Tsipras criticised Gennimata's suggestion as "a blatant, extremely dangerous and conscious effort to distort the truth," and accused her of seeking to target and ridicule his own government's efforts to negotiate because her own party, when in power, "did not negotiate at all but simply accepted whatever the creditors gave them."

"As for plans to exit the euro, we never had them and never worked on them. Obviously, we had a plan for managing an emergency. You would have to hold us accountable if we didn't. You'd best ask those that were preparing a grexit....Have you heard nothing about the European Commission's 1,000-page Plan B? It was first heard in 2012 and is constantly updated...Ask the German government. Their plan is still on the table," Tsipras said.

"Shouldn't we, as a government, have planned our defences against a possible grexit? It was our obligation," he added, while repeatedly saying that this plan was solely to prepare a defence, not to initiate a euro exit.
Replying, Gennimata said her party had done its housekeeping and insisted that there was a major political scandal led by Varoufakis and "dangerous plans for the country's exit from the euro." If the plans were carried out on his orders, why were they kept secret, she asked.
She then criticised Tsipras for playing to the various 'galleries' in his own party and occupying himself with its internal affairs, instead "of exploiting this grand Parliamentary majority and consensus that Parliament gave you, lifting your burdens so you can form a national front."

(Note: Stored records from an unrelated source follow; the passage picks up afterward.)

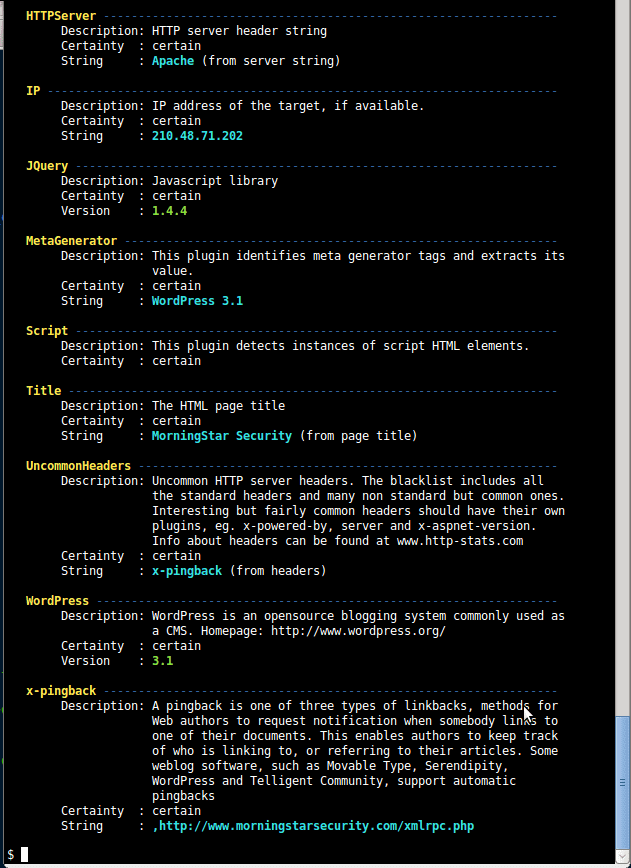Click the IP address 210.48.71.202

(x=197, y=136)
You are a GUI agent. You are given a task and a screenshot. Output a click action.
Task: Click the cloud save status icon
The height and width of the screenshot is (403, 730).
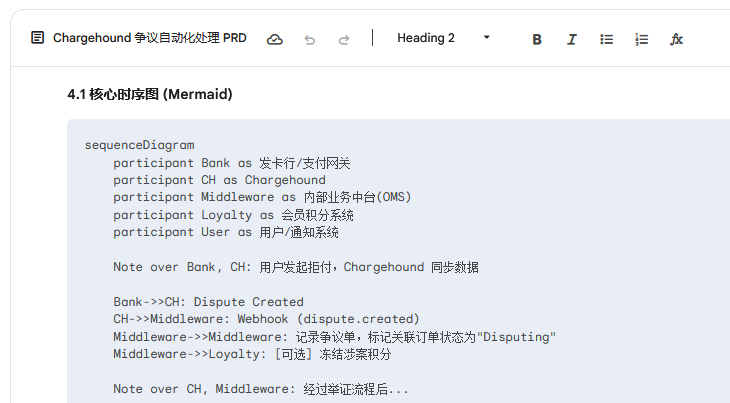(x=275, y=39)
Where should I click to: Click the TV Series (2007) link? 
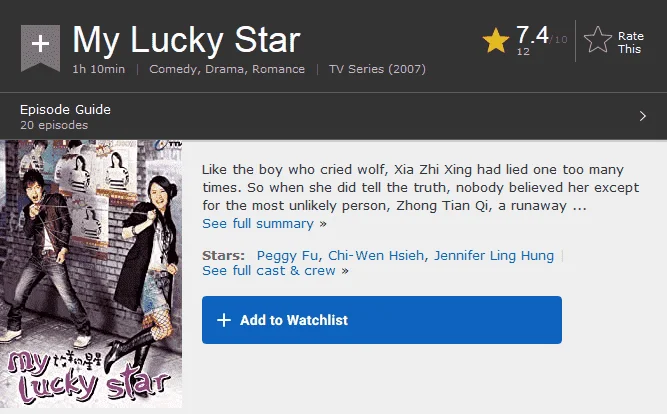[x=377, y=69]
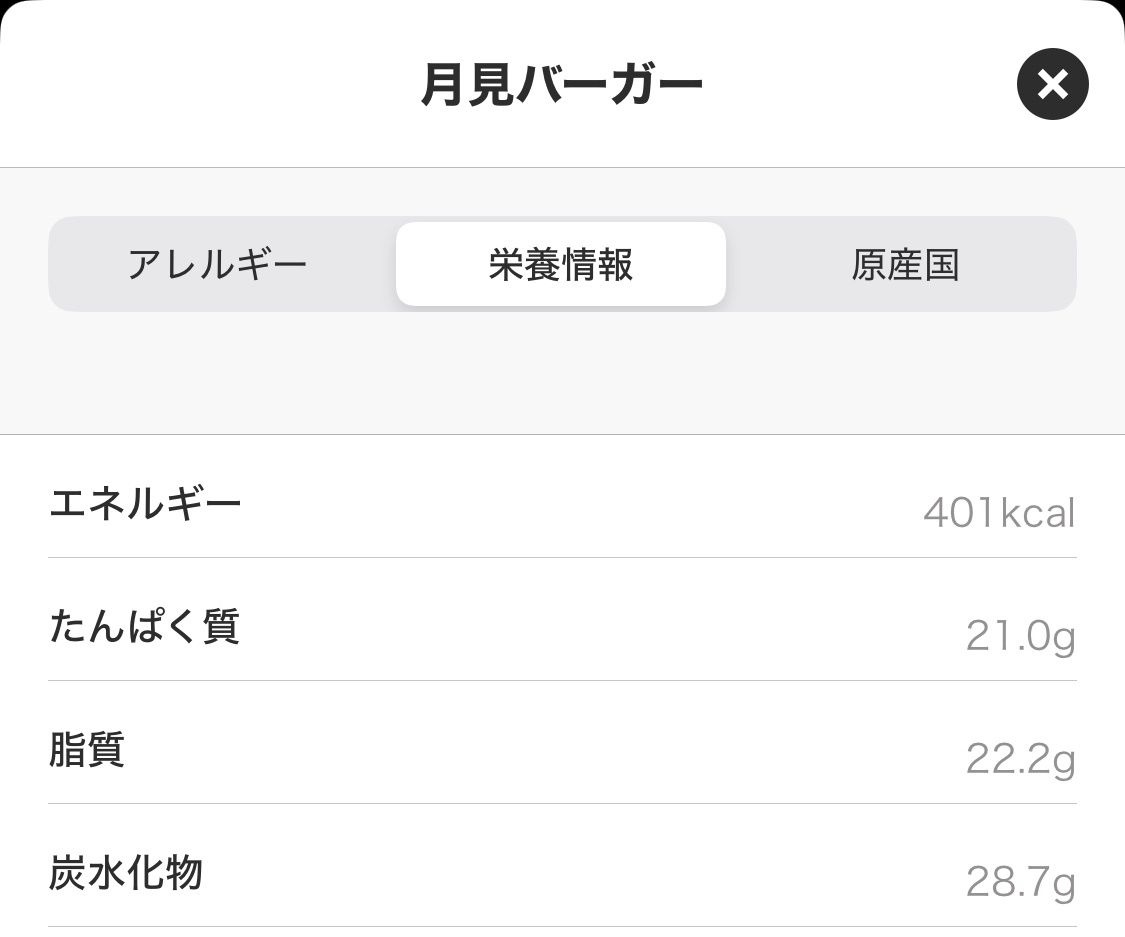Screen dimensions: 1125x937
Task: Select the 28.7g carbohydrate value
Action: [x=1020, y=882]
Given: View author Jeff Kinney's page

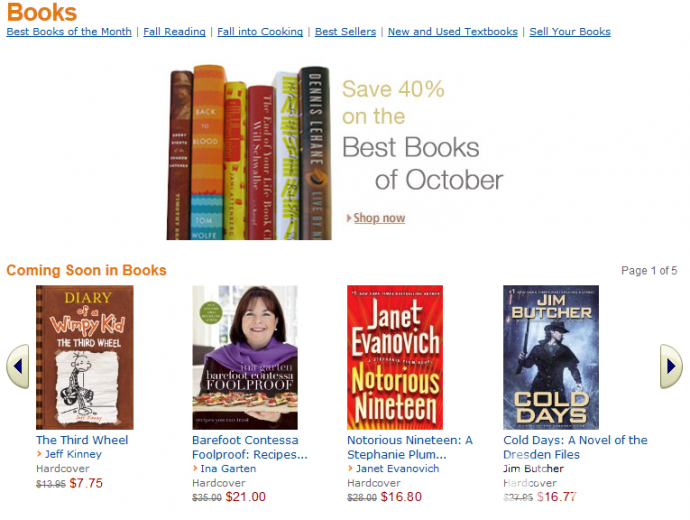Looking at the screenshot, I should 73,454.
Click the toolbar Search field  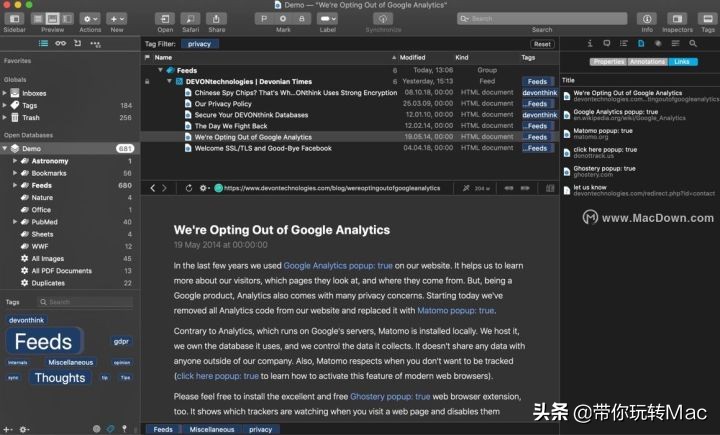point(542,18)
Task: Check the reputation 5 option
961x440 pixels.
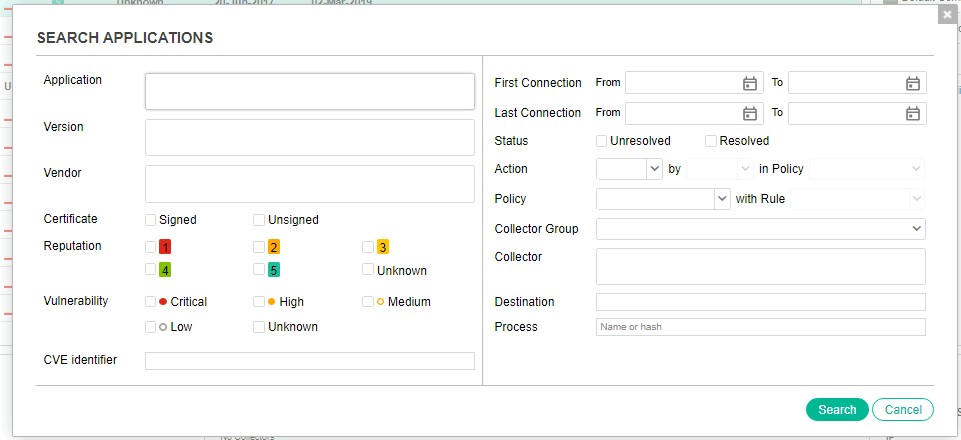Action: 259,270
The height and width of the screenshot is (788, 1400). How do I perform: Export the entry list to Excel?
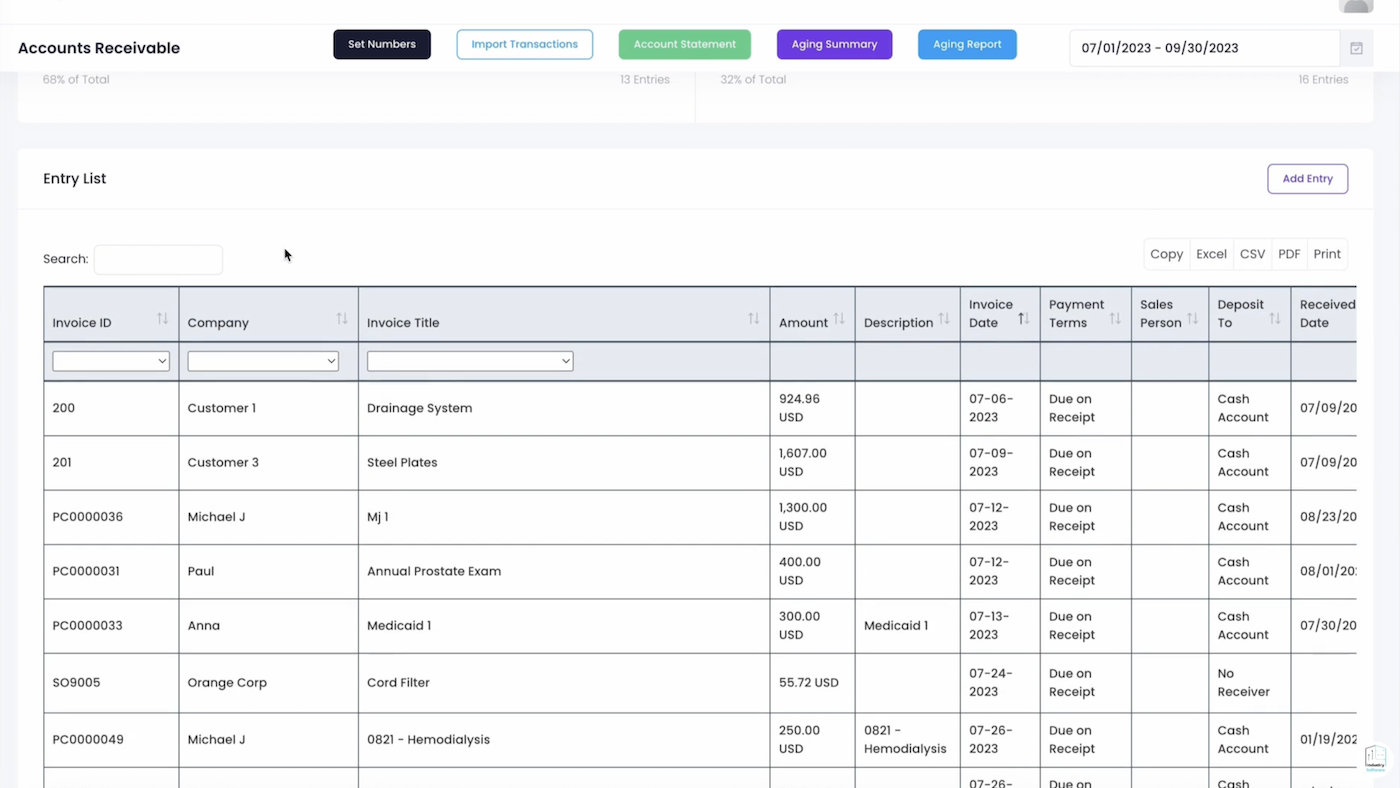[1211, 254]
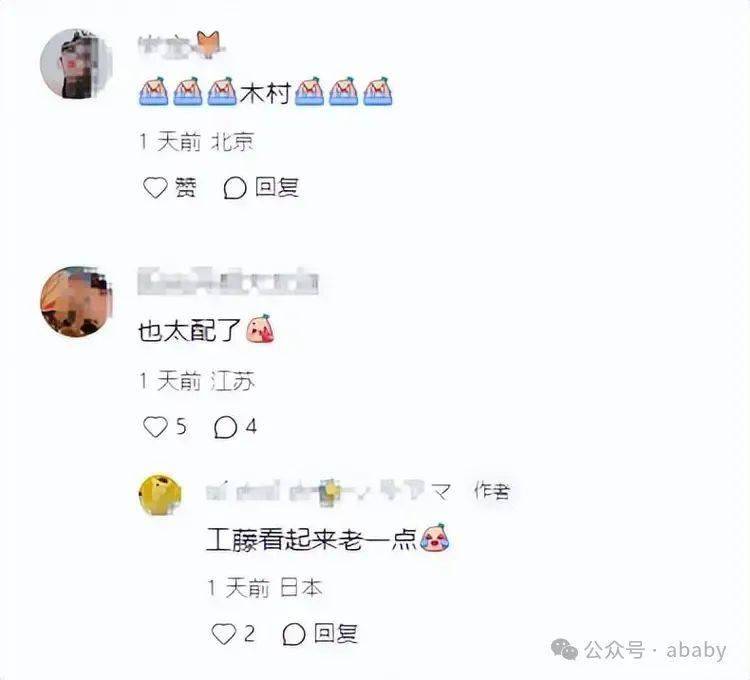Image resolution: width=750 pixels, height=680 pixels.
Task: Open the 江苏 commenter's round avatar
Action: pyautogui.click(x=76, y=302)
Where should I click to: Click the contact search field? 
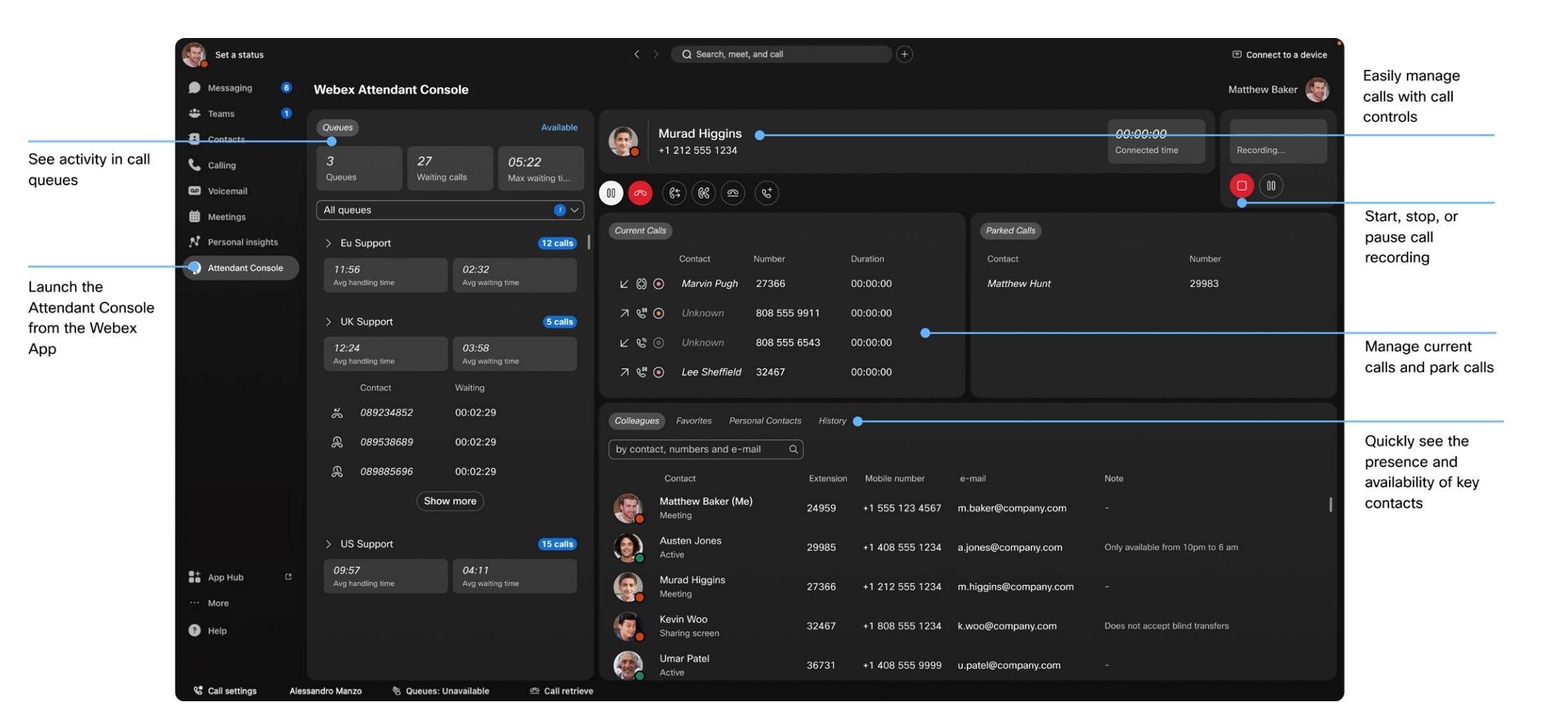point(699,450)
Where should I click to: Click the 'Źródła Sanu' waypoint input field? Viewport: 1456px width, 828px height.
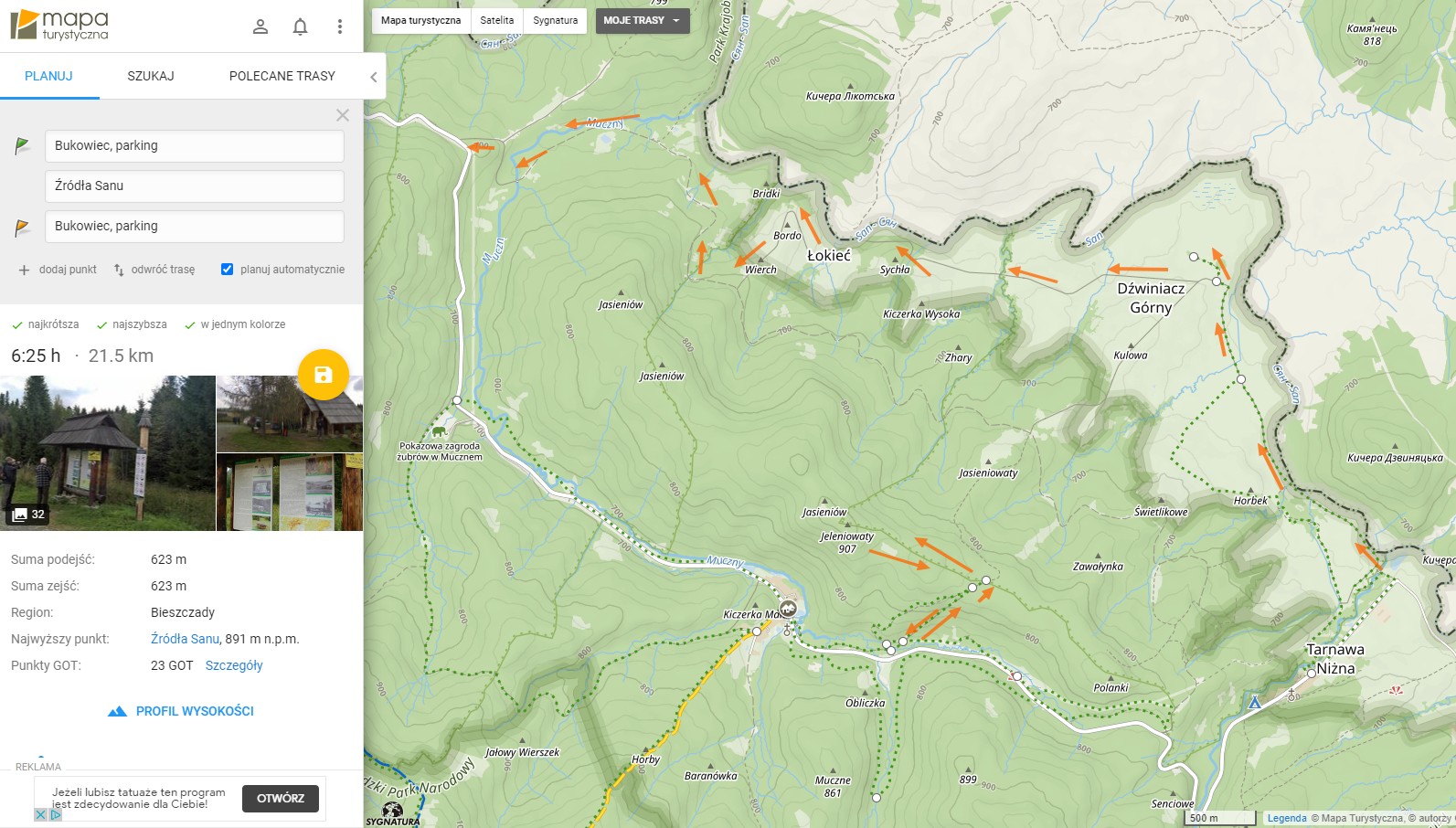pyautogui.click(x=194, y=186)
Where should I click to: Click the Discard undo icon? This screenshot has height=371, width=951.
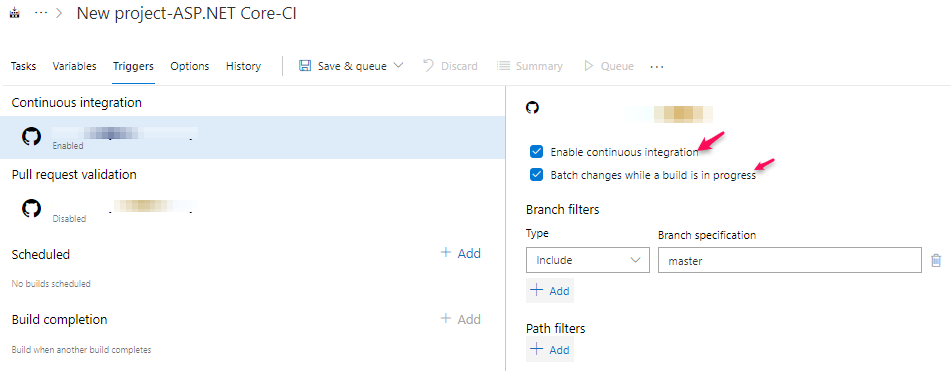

"The country needs a national plan for reorganisation. The new PASOK is occupying itself with this, and working with the healthy productive forces of society that you are destroying," she said.

Responding, Tsipras pointed out that if his secret plan was to exit the euro, he would have used the 62 pct majority in the referendum as a mandate to carry it out. The former finance minister's plan for an electronic payments system was useful, whether in the euro or a national currency, he added.